Mixology isn't the most accessible craft. Notwithstanding things like the cost of equipment and ingredients, the green home bartender that is not armed with tried-and-true recipes can be fairly dangerous. Regardless of what sorority girls may have told you(the ones you actually got to talk to), you can't just throw a bunch of stuff together and get a decent drink.
Now look, I'm not saying that it's not ok to put a nice generous pour of your favorite liquor into your favorite soda, because that can be quite nice (although some of my less successful desperate attempts at bars have been gin & Pepsi and brandy & ginger ale), but as soon as more than one glass bottle is upturned, most people unknowingly enter a minefield of mediocrity.
Allow me to save the day. Ahem....
Dust off one of the older cocktail books that you have and look up the Alexander. Yep, that's right. No, not the Brandy Alexander, but the original. I give you here an ironclad rule of mixology; the Alexander ratio. One part base spirit; one part liqueur; one part cream. Shake with ice, strain into a glass.
The original Alexander is made with gin. Shame on Robert Hess for calling for his Alexander to be made with brandy in his book... Today, you'll see Brandy Alexanders much more often than the original. Why? I don't know, probably because it's better. I find the botanicals of the gin can't stand up to either creme de cacao or cream(at least in those ratios) better than a good aged brandy can. But for the sake of old schooliness, I'm going to post the Alexander cocktail:
1 oz gin
1 oz creme de cacao
1 oz cream
Shake ingredients with ice. Strain into cocktail glass.
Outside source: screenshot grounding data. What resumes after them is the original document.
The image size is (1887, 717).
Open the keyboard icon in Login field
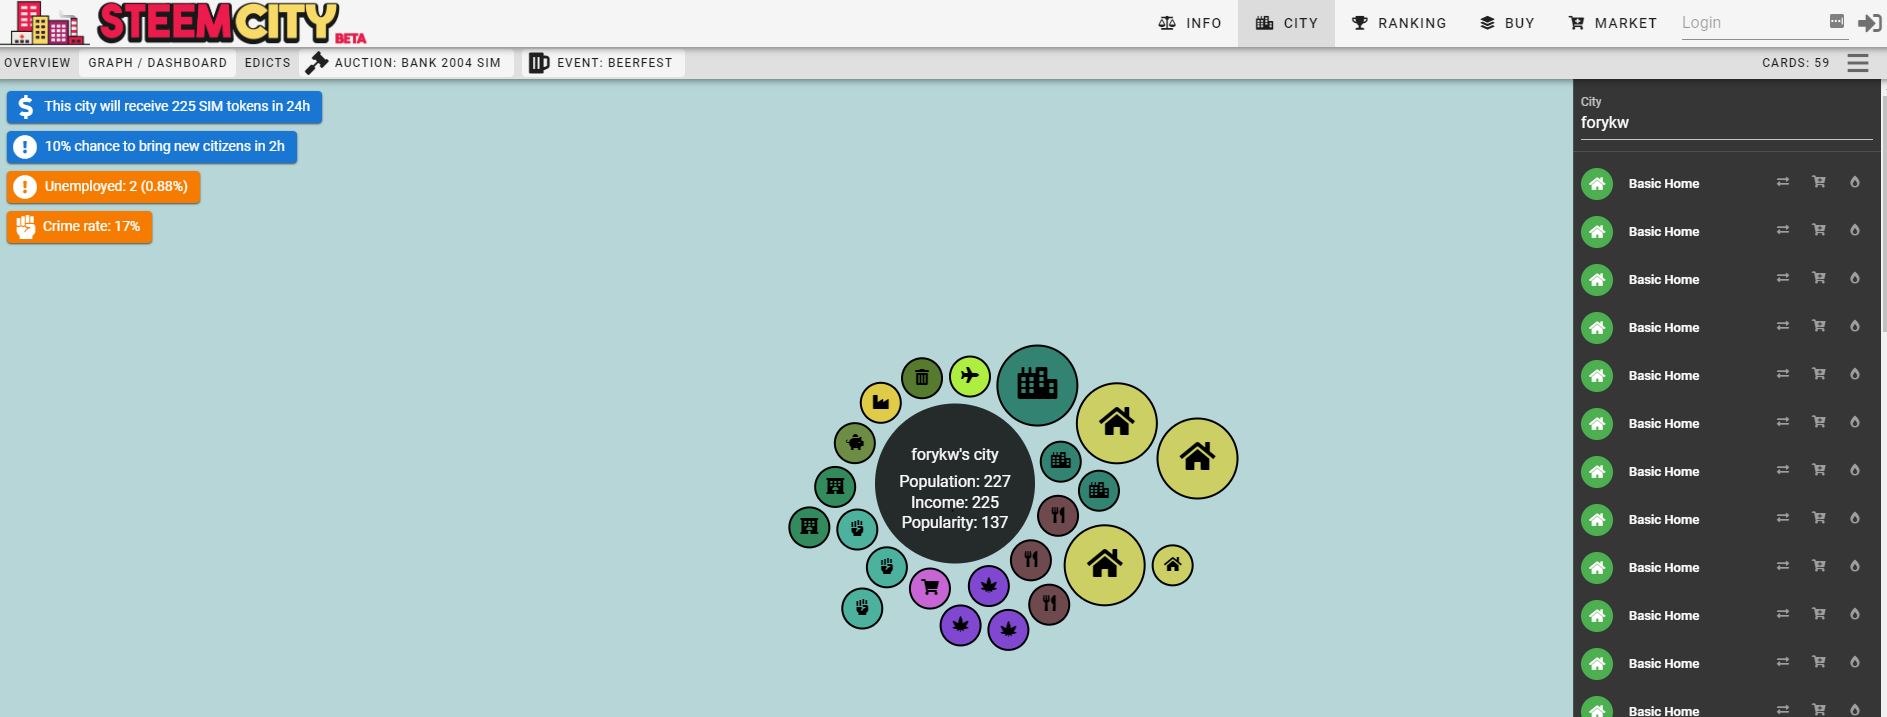[x=1836, y=21]
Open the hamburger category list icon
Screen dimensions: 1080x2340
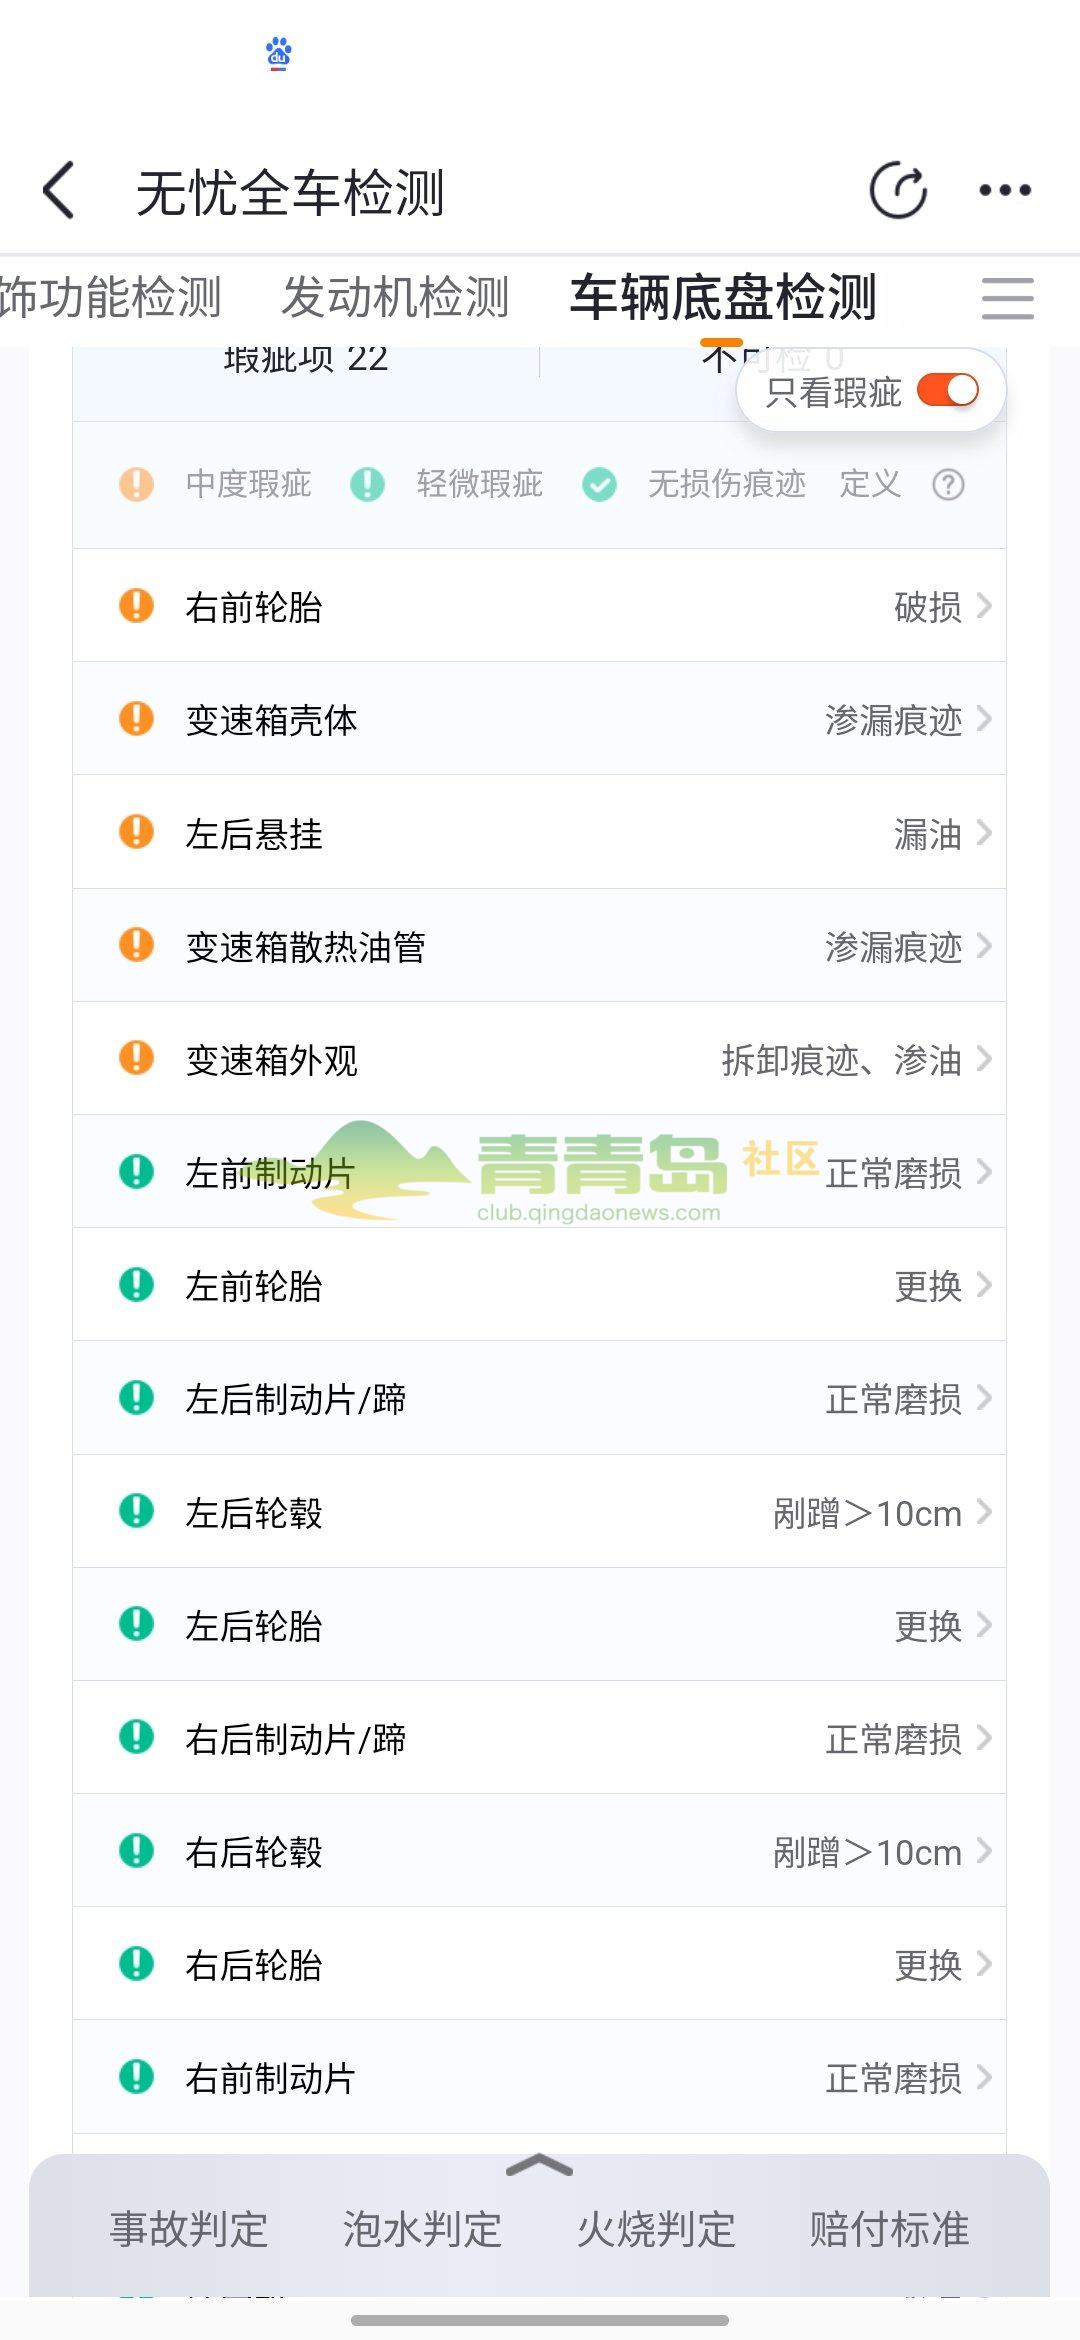point(1007,298)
However, what I'm getting at is that the Alexander ratio is a surprisingly bulletproof one for you to start making your own delicious cocktails, no matter how crazy you get. You can mix almost anything with the creme de cacao, but you can get much crazier than that: brandy and ginger liqueur, tequila and triple sec, rum and amaretto, vodka and Midori, bourbon and Tuaca, etc. (Several cocktails you know of might be Alexander variations, such as the Grasshopper or the Silver Jubilee, although the former is an ultra-sweet variation, and as you can see with the latter, there are plenty of variations in proportion.)
As a personal preference, I like to throttle down the cream to 3/4 parts instead of 1; some flavors just can't stand up to so much cream. I wouldn't be against advising you to throw in some bitters whenever you can. Also, I find that if you want to use a syrup instead of a liqueur, take a 1/2 part away from the sweet proportion and give it back to the hard spirit, making the new ratio 1.5:0.5:1 instead of 1:1:1. With that, you could start using combos like rum and falernum, or gin and raspberry syrup, etc.
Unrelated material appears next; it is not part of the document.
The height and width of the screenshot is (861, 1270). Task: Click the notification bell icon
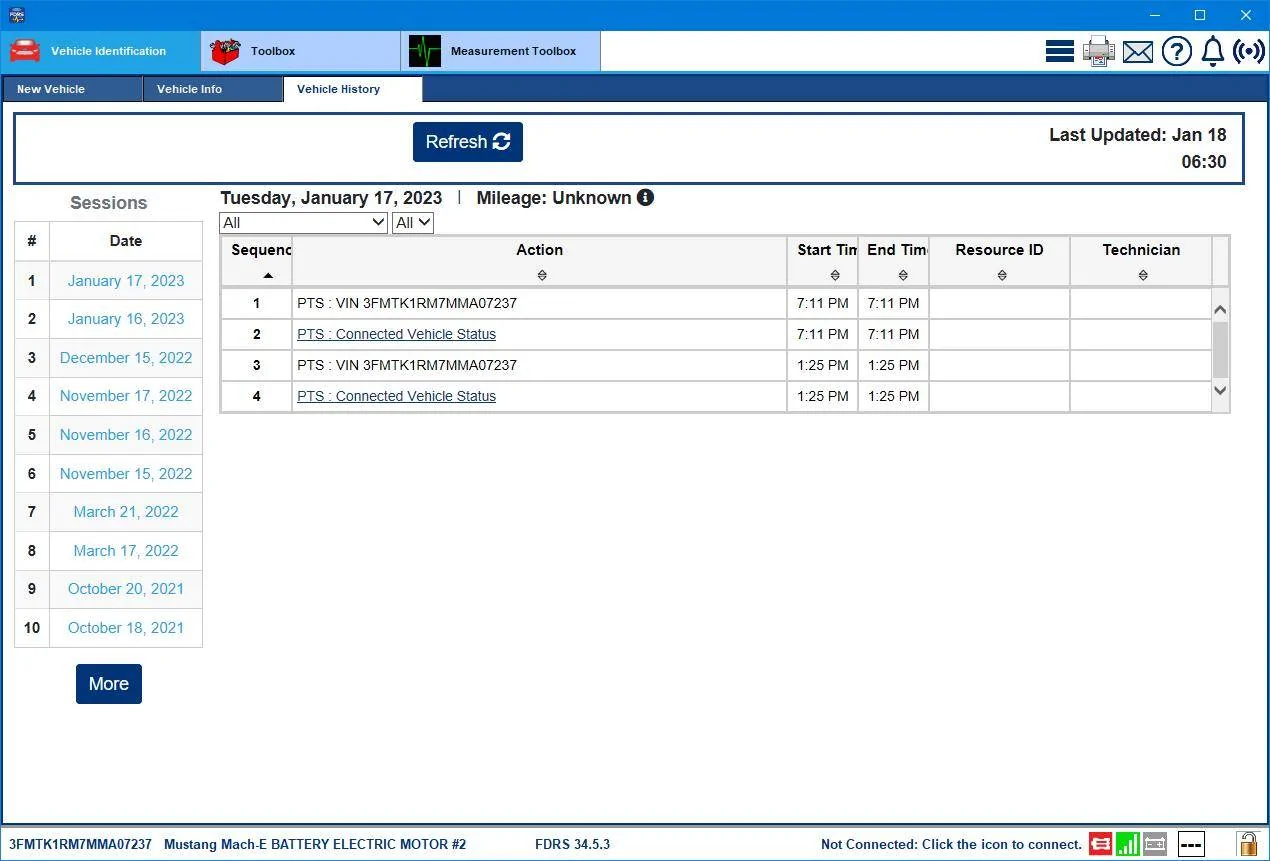point(1213,51)
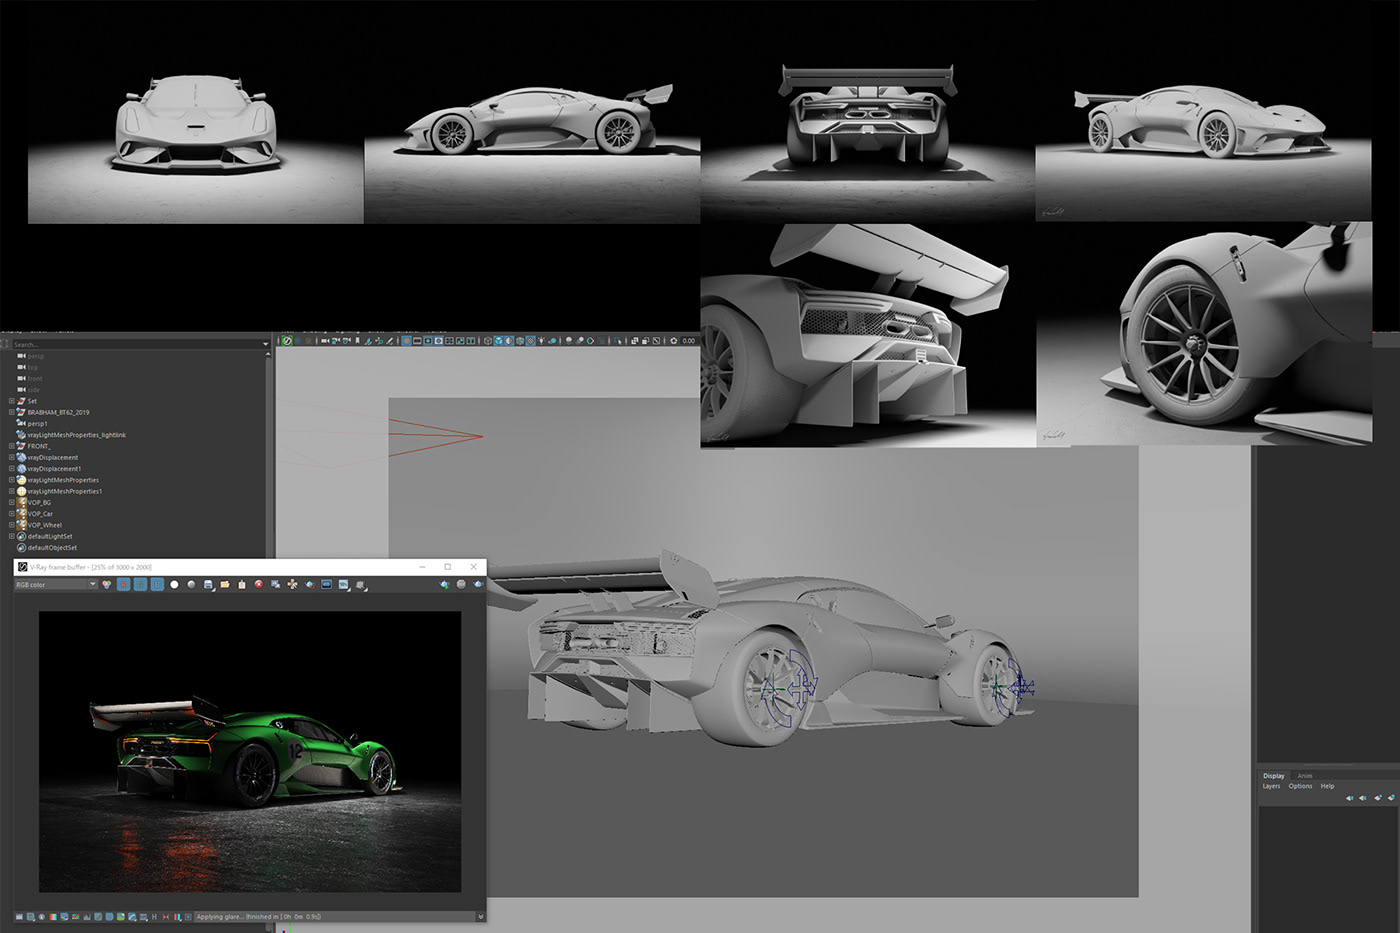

Anyway, before I go, I'll throw in my own Alexander variation to get the party started. Do yourself a favor and pick up some cream on the way home and give this ratio a try tonight. You'll have a lot of fun. Oh, and leave the half-and-half for the morning coffee. If you think you can make a lighter and healthier Alexander with half-and-half instead of cream, you're wrong.
So, the next time you're at a frat party(aren't you a little old for that, anyway?) and some wasted homey in flip-flops and a t-shirt hands you a plastic red cup full of goopy nonsense which, he boasts, contains over 4 different kinds of Bacardi flavored rums, remain confident that flying by the seat of your mixologic pants doesn't always have to end in disaster.
1 oz Appleton Estate V/X (or other gold rum)
1 oz blue curacao
.75 oz cream
Shake with ice, strain into a cocktail glass. Garnish with (blue) maraschino/brandied cherry.